Gather each line of the rows below that contains the string "screenshot". Treat uppercase and lowercase letters as different.

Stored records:
┏━━
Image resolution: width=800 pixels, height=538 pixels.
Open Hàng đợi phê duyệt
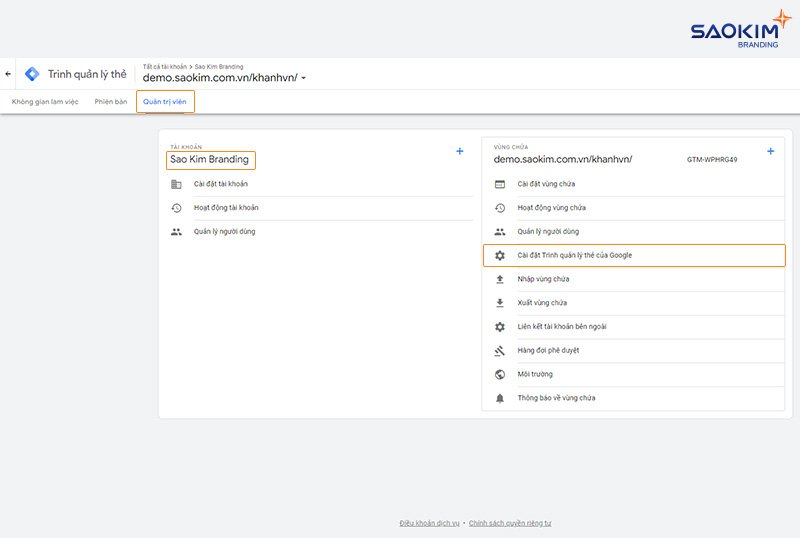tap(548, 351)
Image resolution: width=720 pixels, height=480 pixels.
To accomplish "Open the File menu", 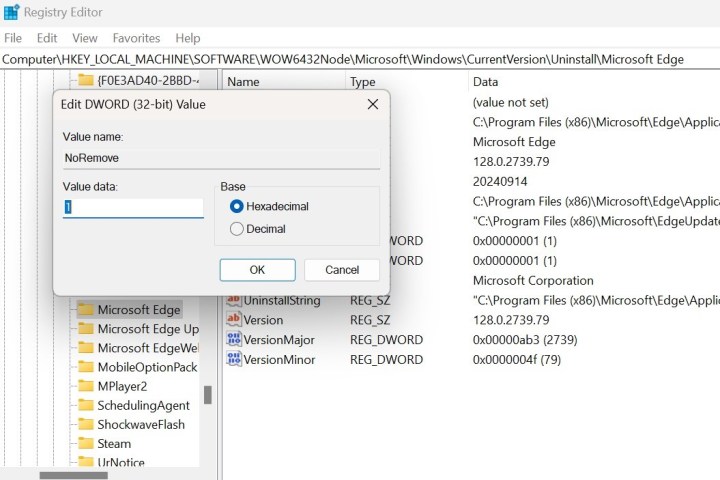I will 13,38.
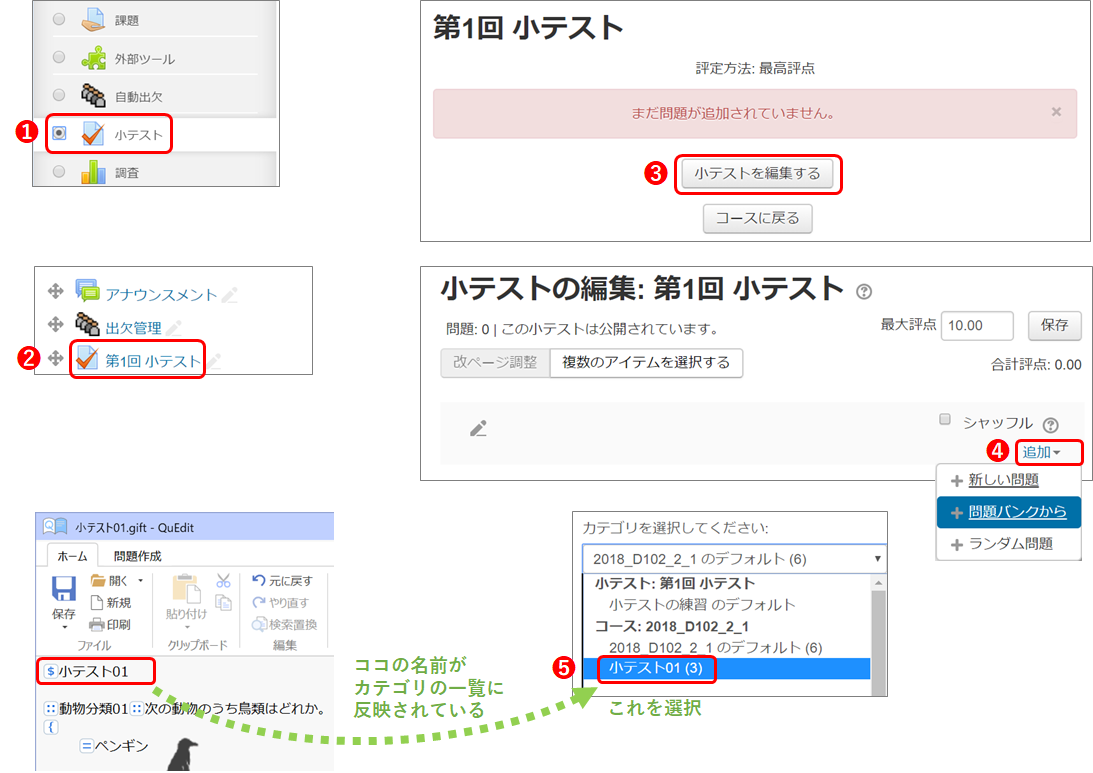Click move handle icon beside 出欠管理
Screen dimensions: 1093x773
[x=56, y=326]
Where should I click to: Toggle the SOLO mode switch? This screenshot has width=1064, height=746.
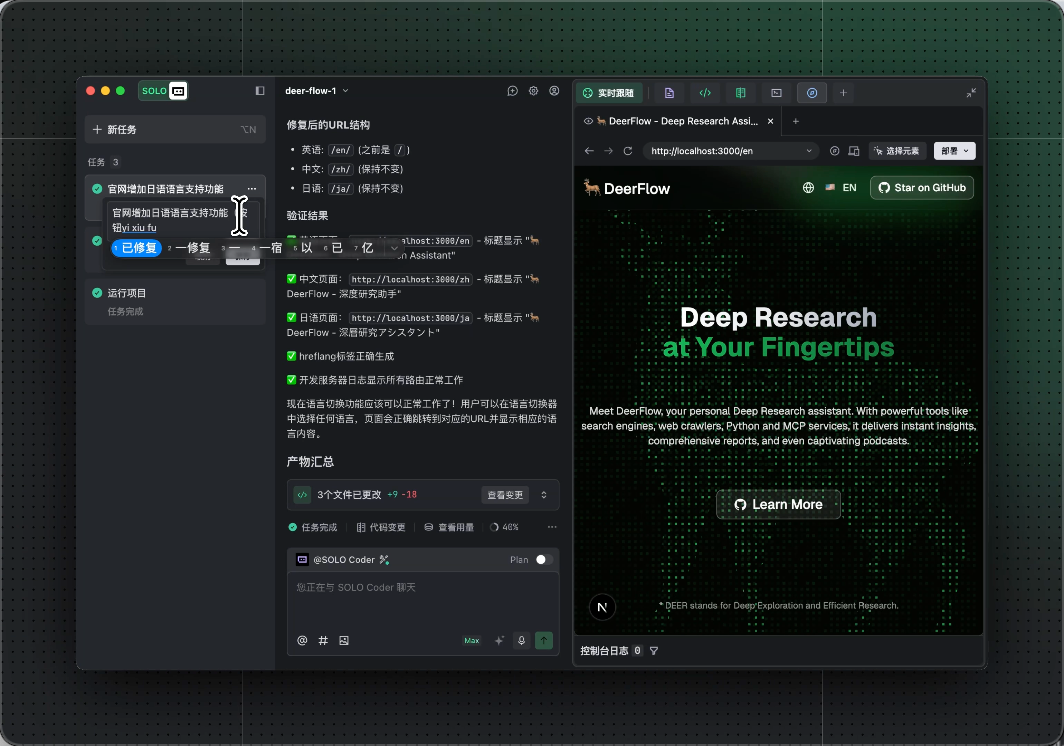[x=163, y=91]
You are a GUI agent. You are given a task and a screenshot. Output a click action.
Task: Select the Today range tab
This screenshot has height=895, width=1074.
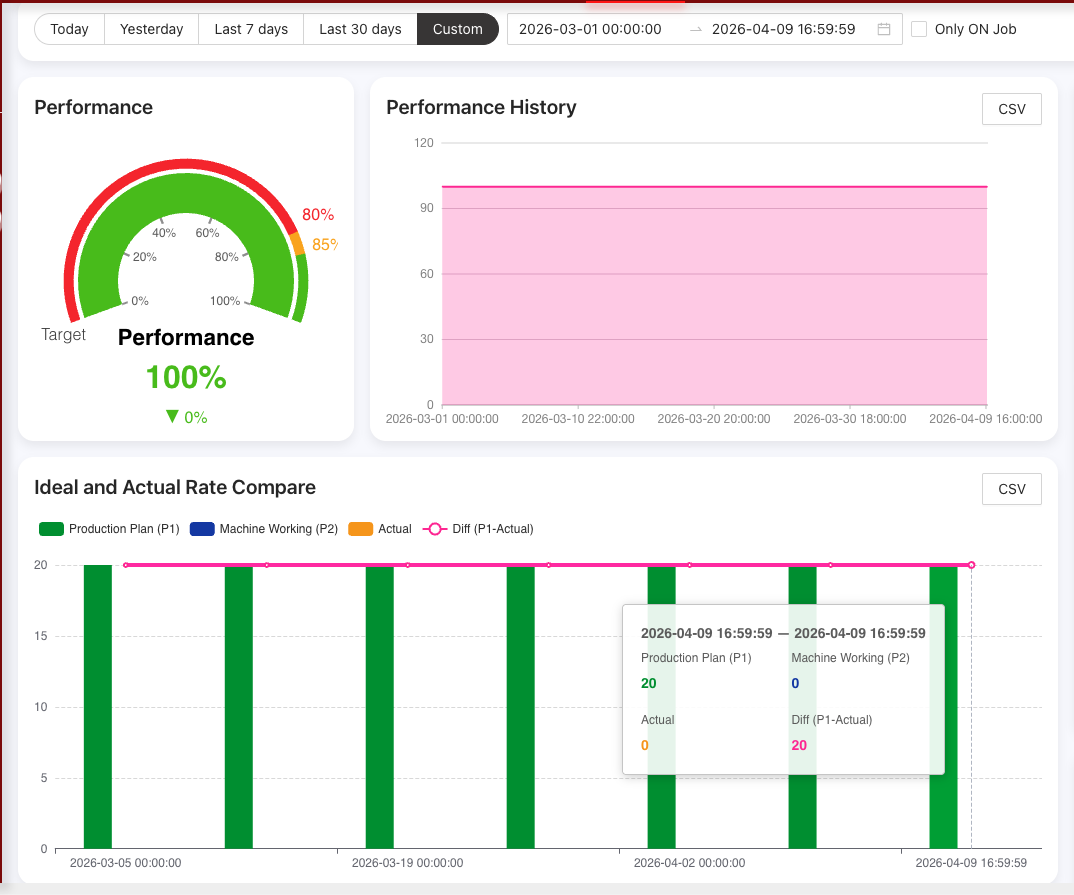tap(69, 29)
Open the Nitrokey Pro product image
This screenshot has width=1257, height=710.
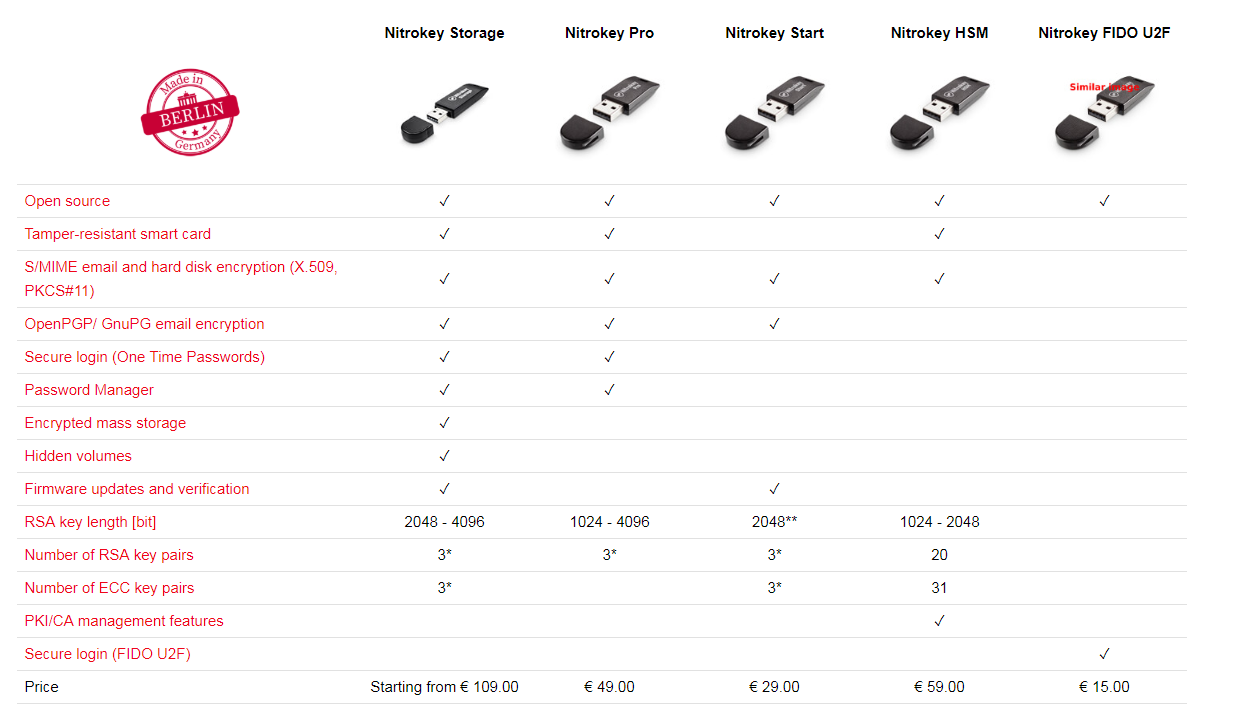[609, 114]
┗━━
■ **Exercise answer**:
Where should I click to: Toggle the SOLO mode switch? This screenshot has width=1064, height=746.
You are a GUI agent. You are given a task and a screenshot. Output a click action.
This screenshot has height=895, width=1074.
This screenshot has width=1257, height=710.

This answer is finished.